◆ **Source document**:
* start *
JURIST Guest Columnist Arvind Narrain of ARC discusses the intricacies of the definition of family in the international human rights arena and what this means for LGBTI people, women and children…
A significant development in the 29th Session of the Human Rights Council was the passing of a deeply controversial resolution to ‘protect the family’. The Resolution was sponsored by a cross-regional group of states including Egypt, Cote d’Ivoire, El Salvador, Mauritania, Morocco, Russian Federation, Tunisia, Uganda, Qatar, Belarus, China and Bangladesh. The ‘controversy’ at the center of the resolution concerned the intent of the resolution itself. Was it to protect the family, or was it to use the language of protecting the family to actually target those who were vulnerable to abuse within families including children, women and LGBTI persons?
The problems with the resolution, as articulated by both states opposing the resolution as well as civil society invested in working on rights of women, children and LGBTI people, were that:
(1) The resolution was titled protection of the family, while in reality in regions around the world, there were a diversity of family forms.
(2) The mandate of international human rights law is to protect individuals and not institutions. Rights holders had to be individuals, hence it was misplaced to attempt to protect the family.
(3) The resolution also refused to acknowledge that at points there may be a conflict between individual rights and tradition.
* end *
◆ **Exercise aim**: According to the column, which session of the Human Rights Council passed the resolution to "protect the family"?

◆ **Listed records**:
* start *
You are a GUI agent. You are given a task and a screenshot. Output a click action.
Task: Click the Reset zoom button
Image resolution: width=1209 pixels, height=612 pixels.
* end *
* start *
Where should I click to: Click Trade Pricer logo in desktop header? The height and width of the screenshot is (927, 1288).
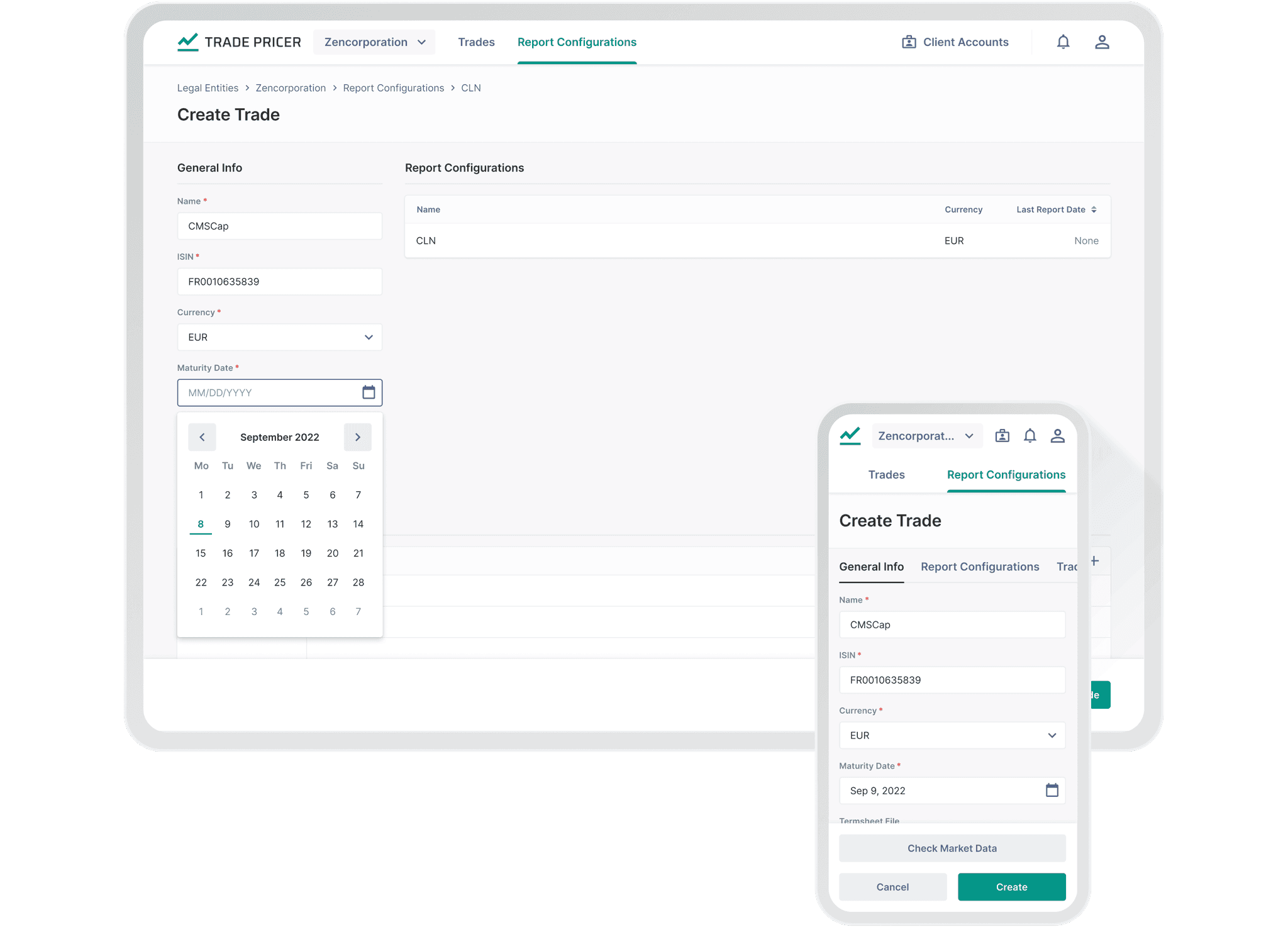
* end *
* start *
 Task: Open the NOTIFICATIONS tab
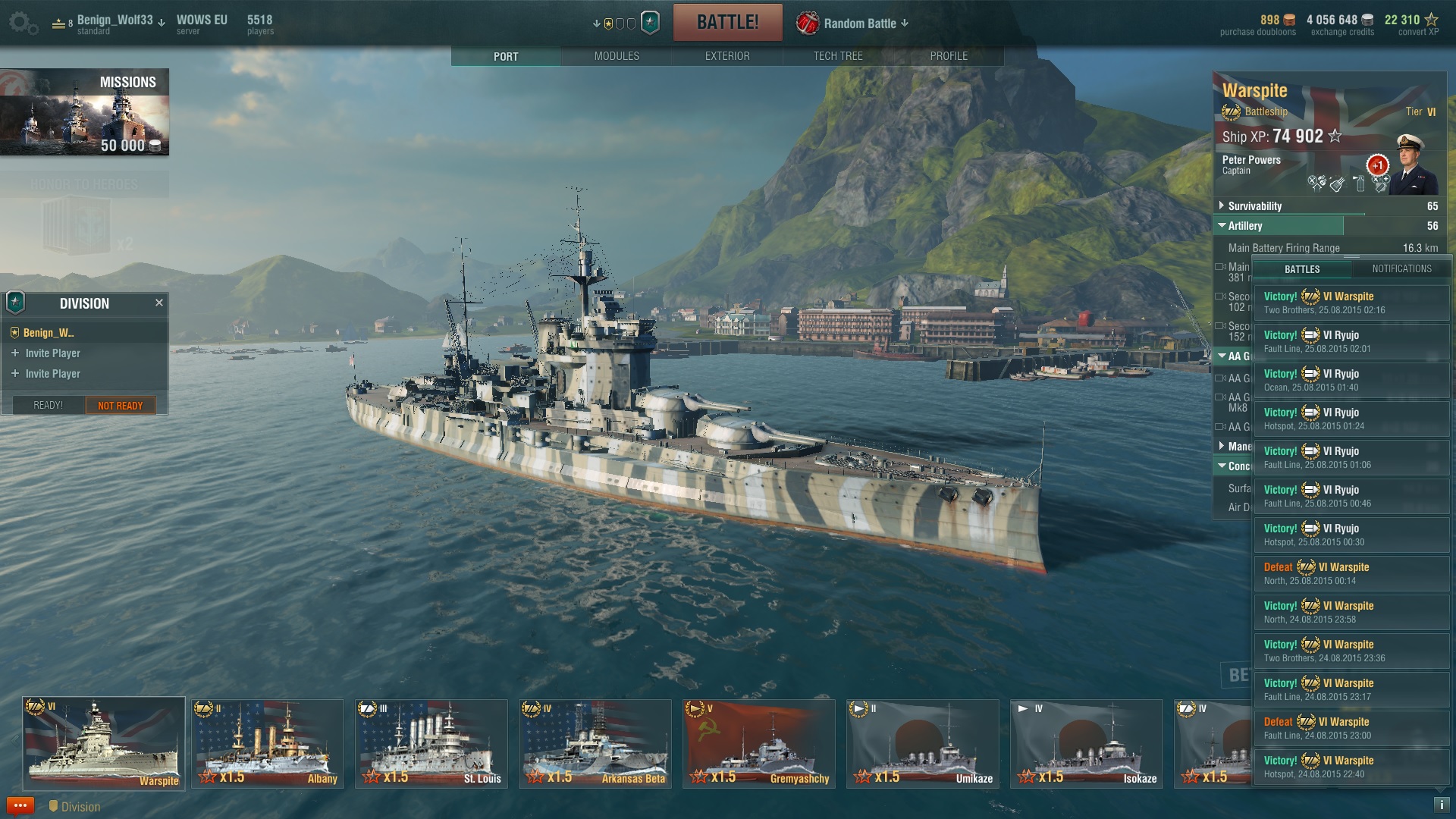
* end *
◆ **Task solution**: The 29th Session of the Human Rights Council.